----- The input -----

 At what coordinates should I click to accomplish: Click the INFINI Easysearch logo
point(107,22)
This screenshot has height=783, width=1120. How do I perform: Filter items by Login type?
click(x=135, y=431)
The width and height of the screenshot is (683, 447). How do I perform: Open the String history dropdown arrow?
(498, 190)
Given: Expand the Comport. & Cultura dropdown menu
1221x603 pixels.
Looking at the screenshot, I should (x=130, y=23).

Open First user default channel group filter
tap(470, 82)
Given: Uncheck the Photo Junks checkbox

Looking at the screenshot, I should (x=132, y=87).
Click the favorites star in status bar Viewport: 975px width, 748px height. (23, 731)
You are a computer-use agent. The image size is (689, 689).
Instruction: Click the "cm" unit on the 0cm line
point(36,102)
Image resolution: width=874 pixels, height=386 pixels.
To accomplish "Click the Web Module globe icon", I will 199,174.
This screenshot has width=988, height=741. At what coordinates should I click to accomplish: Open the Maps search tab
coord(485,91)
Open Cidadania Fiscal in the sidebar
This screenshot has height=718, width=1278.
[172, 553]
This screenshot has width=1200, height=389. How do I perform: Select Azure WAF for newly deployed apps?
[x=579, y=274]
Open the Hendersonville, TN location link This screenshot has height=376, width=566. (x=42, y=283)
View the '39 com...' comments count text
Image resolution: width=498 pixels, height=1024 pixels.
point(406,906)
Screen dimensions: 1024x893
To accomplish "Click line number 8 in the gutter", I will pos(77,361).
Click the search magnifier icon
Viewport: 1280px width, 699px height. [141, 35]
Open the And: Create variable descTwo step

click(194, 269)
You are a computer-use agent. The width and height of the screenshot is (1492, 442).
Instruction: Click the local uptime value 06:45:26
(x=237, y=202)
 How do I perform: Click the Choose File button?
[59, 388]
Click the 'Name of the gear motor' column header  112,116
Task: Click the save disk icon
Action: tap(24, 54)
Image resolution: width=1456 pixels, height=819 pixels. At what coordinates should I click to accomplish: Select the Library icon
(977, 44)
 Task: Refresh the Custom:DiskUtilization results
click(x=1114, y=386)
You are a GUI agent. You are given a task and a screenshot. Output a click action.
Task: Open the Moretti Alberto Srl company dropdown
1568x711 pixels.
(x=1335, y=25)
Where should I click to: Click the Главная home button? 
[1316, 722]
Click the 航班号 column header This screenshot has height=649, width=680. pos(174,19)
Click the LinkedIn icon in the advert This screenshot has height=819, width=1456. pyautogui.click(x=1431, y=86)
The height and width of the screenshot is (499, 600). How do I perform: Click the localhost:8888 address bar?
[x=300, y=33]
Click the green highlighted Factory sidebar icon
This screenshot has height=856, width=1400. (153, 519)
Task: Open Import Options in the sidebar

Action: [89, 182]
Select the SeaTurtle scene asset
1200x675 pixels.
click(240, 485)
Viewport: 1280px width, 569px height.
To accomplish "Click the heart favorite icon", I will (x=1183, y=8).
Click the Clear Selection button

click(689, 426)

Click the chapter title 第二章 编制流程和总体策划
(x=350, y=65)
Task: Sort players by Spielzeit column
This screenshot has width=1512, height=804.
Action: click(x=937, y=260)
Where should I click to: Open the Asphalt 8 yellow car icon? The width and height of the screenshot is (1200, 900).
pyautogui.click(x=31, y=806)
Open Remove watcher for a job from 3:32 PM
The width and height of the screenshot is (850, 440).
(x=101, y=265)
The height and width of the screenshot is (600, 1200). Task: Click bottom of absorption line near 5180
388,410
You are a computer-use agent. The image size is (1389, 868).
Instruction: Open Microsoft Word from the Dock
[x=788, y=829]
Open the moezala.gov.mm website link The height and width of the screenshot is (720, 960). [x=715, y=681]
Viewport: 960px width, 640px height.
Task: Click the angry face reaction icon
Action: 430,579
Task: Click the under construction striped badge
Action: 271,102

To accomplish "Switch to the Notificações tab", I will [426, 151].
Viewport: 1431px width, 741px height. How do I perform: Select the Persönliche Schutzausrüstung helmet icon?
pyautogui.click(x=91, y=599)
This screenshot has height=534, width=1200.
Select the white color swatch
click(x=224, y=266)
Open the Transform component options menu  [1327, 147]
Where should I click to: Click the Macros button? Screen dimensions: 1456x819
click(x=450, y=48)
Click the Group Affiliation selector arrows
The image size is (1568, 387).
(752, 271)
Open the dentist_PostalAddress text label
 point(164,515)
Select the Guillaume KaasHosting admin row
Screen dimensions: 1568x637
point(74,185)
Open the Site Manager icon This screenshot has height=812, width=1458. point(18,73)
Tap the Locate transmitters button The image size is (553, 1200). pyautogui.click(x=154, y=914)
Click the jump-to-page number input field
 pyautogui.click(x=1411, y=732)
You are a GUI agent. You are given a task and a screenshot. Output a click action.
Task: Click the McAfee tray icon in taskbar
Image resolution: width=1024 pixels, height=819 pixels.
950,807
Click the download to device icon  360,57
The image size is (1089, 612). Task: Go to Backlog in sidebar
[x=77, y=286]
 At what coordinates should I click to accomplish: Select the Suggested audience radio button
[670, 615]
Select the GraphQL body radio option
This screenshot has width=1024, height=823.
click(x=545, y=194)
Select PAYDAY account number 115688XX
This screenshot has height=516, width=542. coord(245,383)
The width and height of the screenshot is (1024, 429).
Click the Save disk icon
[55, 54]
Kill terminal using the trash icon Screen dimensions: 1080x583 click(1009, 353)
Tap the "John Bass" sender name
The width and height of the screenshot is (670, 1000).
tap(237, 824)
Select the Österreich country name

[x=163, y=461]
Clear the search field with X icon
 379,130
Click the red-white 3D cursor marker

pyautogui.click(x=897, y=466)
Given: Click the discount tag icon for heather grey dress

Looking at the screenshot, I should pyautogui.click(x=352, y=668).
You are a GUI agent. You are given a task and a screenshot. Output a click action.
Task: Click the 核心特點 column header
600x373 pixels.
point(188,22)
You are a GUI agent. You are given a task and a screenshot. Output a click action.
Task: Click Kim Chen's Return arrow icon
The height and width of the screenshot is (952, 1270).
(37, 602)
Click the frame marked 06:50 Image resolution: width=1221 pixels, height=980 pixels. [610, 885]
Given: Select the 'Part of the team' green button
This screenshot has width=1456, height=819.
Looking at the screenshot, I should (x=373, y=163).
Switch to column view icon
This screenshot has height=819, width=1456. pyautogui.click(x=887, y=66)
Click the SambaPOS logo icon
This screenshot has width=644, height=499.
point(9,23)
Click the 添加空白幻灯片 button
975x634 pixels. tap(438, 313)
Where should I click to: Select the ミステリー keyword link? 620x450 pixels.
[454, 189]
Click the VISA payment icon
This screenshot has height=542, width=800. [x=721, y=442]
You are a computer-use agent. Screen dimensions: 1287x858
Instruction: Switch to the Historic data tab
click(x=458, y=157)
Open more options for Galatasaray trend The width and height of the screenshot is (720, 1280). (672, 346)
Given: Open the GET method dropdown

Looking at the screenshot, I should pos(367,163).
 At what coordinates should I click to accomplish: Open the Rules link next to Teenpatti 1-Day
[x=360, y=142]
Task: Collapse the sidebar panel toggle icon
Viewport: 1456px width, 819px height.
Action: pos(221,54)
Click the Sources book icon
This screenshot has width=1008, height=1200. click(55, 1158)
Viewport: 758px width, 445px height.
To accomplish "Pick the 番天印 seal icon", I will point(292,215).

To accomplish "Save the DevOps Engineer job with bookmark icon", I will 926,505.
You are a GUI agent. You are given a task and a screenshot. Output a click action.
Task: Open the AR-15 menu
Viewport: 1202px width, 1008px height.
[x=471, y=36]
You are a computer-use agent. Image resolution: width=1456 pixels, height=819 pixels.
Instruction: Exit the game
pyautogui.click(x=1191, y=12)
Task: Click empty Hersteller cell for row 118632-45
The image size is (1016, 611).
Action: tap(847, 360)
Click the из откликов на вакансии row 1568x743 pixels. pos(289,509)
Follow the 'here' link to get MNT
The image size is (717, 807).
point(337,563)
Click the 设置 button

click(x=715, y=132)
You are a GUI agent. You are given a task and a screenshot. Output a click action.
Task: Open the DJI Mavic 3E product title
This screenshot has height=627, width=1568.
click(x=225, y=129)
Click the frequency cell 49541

-----

→ What is asked
Extract from the records above, without alteration, the lines running from the line that contains "Task: Refresh the" to the line that contains "[x=300, y=33]", both included.

→ Result of the exercise
 Task: Refresh the Custom:DiskUtilization results
click(x=1114, y=386)
You are a GUI agent. You are given a task and a screenshot. Output a click action.
Task: Open the Moretti Alberto Srl company dropdown
1568x711 pixels.
(x=1335, y=25)
Where should I click to: Click the Главная home button? 
[1316, 722]
Click the 航班号 column header This screenshot has height=649, width=680. pos(174,19)
Click the LinkedIn icon in the advert This screenshot has height=819, width=1456. pyautogui.click(x=1431, y=86)
The height and width of the screenshot is (499, 600). How do I perform: Click the localhost:8888 address bar?
[x=300, y=33]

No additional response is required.